From: Reading the immune clock: a machine learning model predicts mouse immune age from cellular patterns

a Evaluate the consistency between the model-predicted age and actual age values through R2 in the test dataset. b Stratified K-fold cross-validation R2 score for evaluating the model’s predictive performance. The five bars represent each fold in 5-fold cross-validation. The dataset was randomly divided into five subsets, and the model was iteratively trained on four and validated on one. R² scores represent performance on the validation fold. The red dashed line shows the mean R² score. c Comparison of actual and predicted immune ages for each validation sample. These test samples were not included in model training or validation. d–f The external data set refers to a synthetic dataset composed of randomly generated expression profiles for 103 molecules extracted from six immune cell populations.
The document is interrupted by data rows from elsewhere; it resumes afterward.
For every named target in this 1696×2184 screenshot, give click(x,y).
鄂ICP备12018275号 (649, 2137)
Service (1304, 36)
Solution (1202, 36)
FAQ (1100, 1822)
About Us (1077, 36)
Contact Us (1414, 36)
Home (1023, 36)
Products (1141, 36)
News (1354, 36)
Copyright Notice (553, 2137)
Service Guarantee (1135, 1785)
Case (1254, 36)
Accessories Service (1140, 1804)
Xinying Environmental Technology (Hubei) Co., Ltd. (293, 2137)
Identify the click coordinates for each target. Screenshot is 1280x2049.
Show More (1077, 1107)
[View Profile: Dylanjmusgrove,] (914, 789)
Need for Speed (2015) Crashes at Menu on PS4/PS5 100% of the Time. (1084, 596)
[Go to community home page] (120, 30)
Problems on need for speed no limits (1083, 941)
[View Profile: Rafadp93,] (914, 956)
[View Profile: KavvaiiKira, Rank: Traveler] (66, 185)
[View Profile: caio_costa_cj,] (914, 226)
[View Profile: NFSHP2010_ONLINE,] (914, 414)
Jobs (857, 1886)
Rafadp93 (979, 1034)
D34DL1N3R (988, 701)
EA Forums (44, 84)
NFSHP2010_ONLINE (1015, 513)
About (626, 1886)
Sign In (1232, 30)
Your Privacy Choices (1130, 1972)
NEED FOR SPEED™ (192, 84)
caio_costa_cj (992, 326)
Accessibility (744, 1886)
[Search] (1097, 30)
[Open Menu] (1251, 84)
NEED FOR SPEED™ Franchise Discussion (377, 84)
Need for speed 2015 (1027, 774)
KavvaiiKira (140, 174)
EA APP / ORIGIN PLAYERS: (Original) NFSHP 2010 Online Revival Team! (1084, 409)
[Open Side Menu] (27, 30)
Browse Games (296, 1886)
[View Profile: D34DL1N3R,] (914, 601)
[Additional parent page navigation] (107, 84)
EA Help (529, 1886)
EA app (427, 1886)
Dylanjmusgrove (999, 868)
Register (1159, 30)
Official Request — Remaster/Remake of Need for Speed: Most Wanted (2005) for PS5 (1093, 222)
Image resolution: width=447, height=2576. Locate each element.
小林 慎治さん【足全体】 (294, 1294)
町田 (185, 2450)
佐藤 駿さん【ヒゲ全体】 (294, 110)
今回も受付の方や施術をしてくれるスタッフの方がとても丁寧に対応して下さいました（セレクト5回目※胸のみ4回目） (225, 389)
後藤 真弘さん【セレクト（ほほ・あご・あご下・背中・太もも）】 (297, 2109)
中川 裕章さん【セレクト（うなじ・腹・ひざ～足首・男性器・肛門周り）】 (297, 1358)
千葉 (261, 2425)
This dataset was used to evaluate model generalizability under unseen conditions. d Balanced synthetic data: Mean and variability of molecular expression. e Balanced predicted age distribution for the generated external dataset. f Target Age vs. Predicted Age: Visualization matching. Evaluating the explanatory power of the built model on external data sets. The explanatory power (93.43%) corresponds to the coefficient of determination (R²), indicating that ~93% of the variance in target age is explained by the model predictions. R2 = 1 − ∑(ytrue−ypred)2/∑(ytrue−ŷtrue)2, where ytrue is the target age, ŷtrue is the mean target age, and ypred is the predicted age. g ML algorithm training and tool development scheme based on molecular expression levels. A total of 103 immune molecular features derived from six immune cell clusters were integrated. These features were used in a SVR to model the relationship between molecular expression and chronological age. For external validation, synthetic datasets were input into the trained model to predict the nearest immune age values. This diagram summarizes the overall process from data integration to model evaluation. Data are shown as mean ±S.D.